Kinder Building first floor plan. Image courtesy MFAH. Kinder Building first floor plan. Image courtesy MFAH.

 

Kinder Building third floor plan. Image courtesy MFAH. Kinder Building third floor plan. Image courtesy MFAH.

 

Holl imparts a simple logic to the complex truncated triangular shape of the building mass given to the Kinder Building by the site. Into each of its three long sides he cuts two, small, three-sided, open, vertical, transparently glazed courtyards at regular intervals. Into the southeast corner of the short truncated side — the public corner facing Mies and Moneo — he cuts a larger vertical court. These courts crucially break down the scale of the exterior mass, which is roughly as big as either the Law or Beck buildings. On the interior of the ground floor the courtyards establish the various points of entry, and the dimension of the various programs. On the upper floors the courtyard cuts determine the length of the largely opaque gallery blocks, and set up the rhythm of the experience: art, relief, art, relief.

In Holl’s design the Kinder Building’s ground floor is largely open through transparent glazing to adjacent outside spaces and connecting views. It is mostly given over to present conventions of art museum as social entity: entry, circulation court, café, restaurant, conference center, store. But there is still space for three galleries, beginning the circling exhibition sequence around the open, vaguely ovoid central court and its elegant, ribboning stair. The upper two floors are each a ring of regular gallery boxes around this court. These boxes are simple, individual blocks of space defined with opaque concrete walls — though the interior finish is not yet determined. Each is further subdivided within into simple configurations of rooms by what one assumes are mostly alterable sub-walls. The layout in plan seems direct, flexible, and legible to the visitor.

The Nancy and Rich Kinder Building entrance lobby. Image courtesy Museum of Fine Arts, Houston. The Nancy and Rich Kinder Building entrance lobby. Image courtesy MFAH.

 

It is the outside walls of these gallery blocks that are clad with the custom-fabricated half round glass tubes. The drawings show occasional voids in these exterior concrete walls where one hopes a distorted, liquid natural light will enter through those tubes. The uppermost of the gallery floors and the central court also take in natural light from slit windows in the building’s roof, which is composed of adjacent, irregular curving planes.
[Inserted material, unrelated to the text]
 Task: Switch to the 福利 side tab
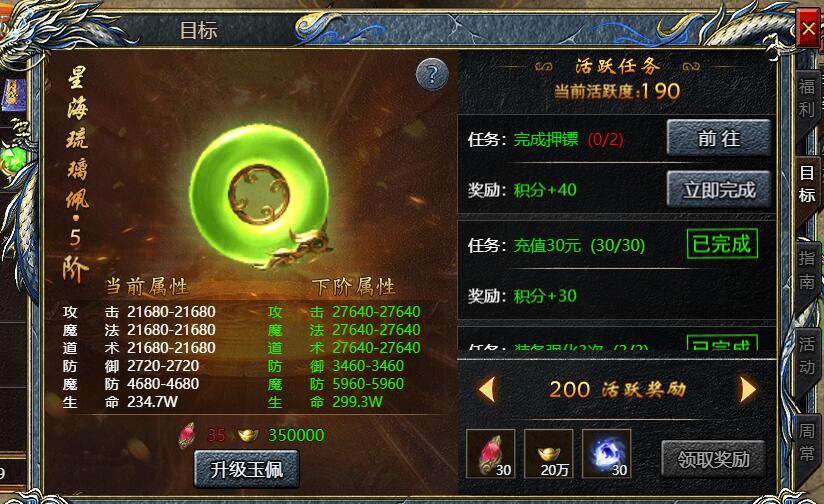(807, 99)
In the not yet fully developed building sections — it’s not clear how artificial light will work, nor how glare will be controlled — light enters in the gaps formed between the offset curves of these planes, somewhat like an upside down version of the roof of Holl’s Stretto House in Dallas. Holl’s sketches explain the roof panel shapes as derived from “clouds.” The analogy is a useless stretch, and not really because Holl’s “clouds” are spherical, but because Holl has long and far more convincingly argued for the primacy of sensory experience over symbol or sign in the understanding of architectural meaning. The term here is used to convince by sleight of hand — hard to disagree with clouds! — so I’m trying to avoid using it.
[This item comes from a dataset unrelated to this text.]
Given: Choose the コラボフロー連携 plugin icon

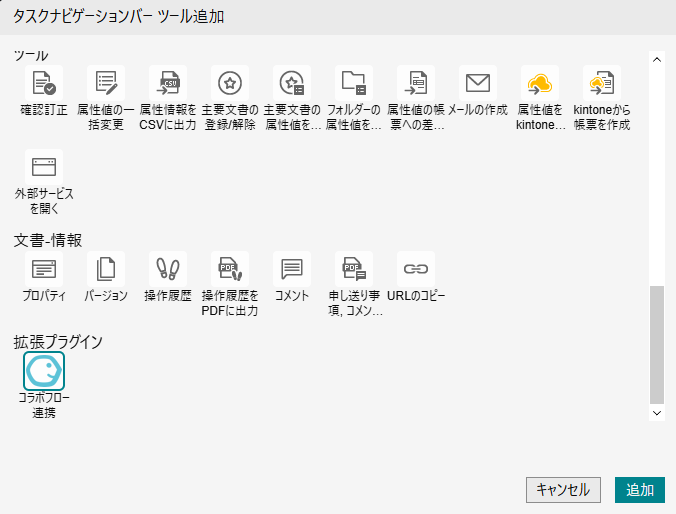Looking at the screenshot, I should 44,371.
Given the difficulty of the geometry of the buildable site, Holl manages to wring a tremendous percentage of the volume back for exhibition with remarkably little support space in the plans. In the current plans he avoids tactics (often arising to recognize site circumstance) that occasionally make his plans mannered, picturesque, or inflexible. Instead he seems to have focused on sequence and adjacency, on how one simple space leads or connects to the next. This can be beautifully seen in the views to and from the ground floor and the adjacent Noguchi garden, which in the renderings now seems meaningfully connected rather than broodingly hermetic.

Kinder Building roof plan. Image courtesy MFAH. Kinder Building roof plan. Image courtesy MFAH.

 

It isn’t clear yet how the plan will accommodate darkness (for the exhibition of drawings, photographs, electronic media, etc.). And the relative scale of exhibition spaces seems remarkably consistent — the source of some difficulties with Breuer’s great Whitney Museum building. This consistency is alleviated somewhat by a slight ramping of the floor plate on each upper level. The gallery boxes will thus vary somewhat in height; the occasional steps and ramps add, I think, a slight but necessary grace to the circulation sequence. Overall the plan is refreshingly free of excessive architectural gesture, and, since neither room nor path seem overtly favored, this would seem to be a template to favor curators, and committed viewing.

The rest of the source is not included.